Conversations with Siri Hustvedt: on writing as therapy and The Dr. Guislain Award



“We are not transparent to ourselves. We have intuitions, suspicions, hunches, vague musings, and strangely mixed emotions, all of which resist simple definition,” write Alain de Botton and John Armstrong in Art as Therapy, a book that was published toward the end of 2013 and that echos some of the ideas that American author and essayist, Siri Hustvedt, had already been toiling with for a number of years.
      A native of Minnesota, Siri Hustvedt taught creative writing to inpatients at the Payne Whitney Psychiatric Clinic in New York from 2006 to 2010 with the firm believe that writing could bring about healing.
“I discovered that writing truly does have a therapeutic value for psychiatric patients. I saw it in my classes, and I have been thinking through why it has the benefits it does. I believe these benefits are achieved by all forms of artistic practice,” she says.
      But why would a novelist with a PhD in English have an interest in psychiatry and what it means to be a patient with mental illnesses, what he or she has to go through?
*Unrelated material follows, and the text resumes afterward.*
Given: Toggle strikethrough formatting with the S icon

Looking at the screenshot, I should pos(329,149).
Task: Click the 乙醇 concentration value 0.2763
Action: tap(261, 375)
      For almost as long as she can remember she's had to cope with migraines, with their unpredictable and blinding pain, which in turn made her become interested in anatomy and physiology from an early age, and in 2006 she suffered a seizure from the neck-down – she recorded her experiences in The Shaking Woman or the Story of My Nerves. And it's been her unabating curiosity, her desire to make the world question the boundary between normal and abnormal, that made her become a jury member for the Dr. Guislain Award, which is presented every year to people or organizations who make an effort to break the chains of stigma linked to mental illnesses. The Award was created in 2012 and is an initiative steered by the Dr. Guislain Museum in Gent, and Janssen Research and Development. The jury receives nominations from December until April, with the winner announced in October.
      “The award has not only been given to art therapy causes,” Mrs. Hustvedt says. “It has also been given to individuals or groups that foster the diminishment of stigma still attached to mental illness everywhere, although in some cultures it is far worse than in others. It is crucial to understand that suffering from a mental illness does not make people stupid or ignorant. There are other causes for those afflictions. In fact, countless people with psychiatric diagnoses are creative and original. No doubt, this truth comes from both the physiological realities of their illness and from their experience as marginal in a given culture.”
      But life can be complex, some of its aspects often too difficult to grasp. Clear and simple rules are marred with exceptions. Contradictions abound.
      She explains to me that in her classes there were always patients who were relieved to be in the hospital. There were others who couldn't wait to get out.
      Why do humans have trouble dealing with ambiguity, I ask her.
      “What a deep question,” she exclaims. “I think ambiguity is uncomfortable. It is like an itch in our thought processes and the continual scratching of that itch is annoying. We want it to end. We want certainty because it brings calm. Embracing ambiguity is important because it means being open to new thoughts, and it keeps us humble in the face of the astonishing complexity of human experience.”
      Finally I ask her about suicide, a topic she's written about. Can an initiative like the Dr. Guislain Award help reduce the number of suicides?
“Suicide is very difficult to parse. My intense reading on the subject left me in awe of the complexities involved. To be blunt: despair and suicide are linked, but despair like happiness is not a permanent condition. For people with mental illness who are also suicidal, the right word at the right time or some form of dialogue or intervention can and has prevented a person from taking her or his own life. So, yes, initiatives matter.”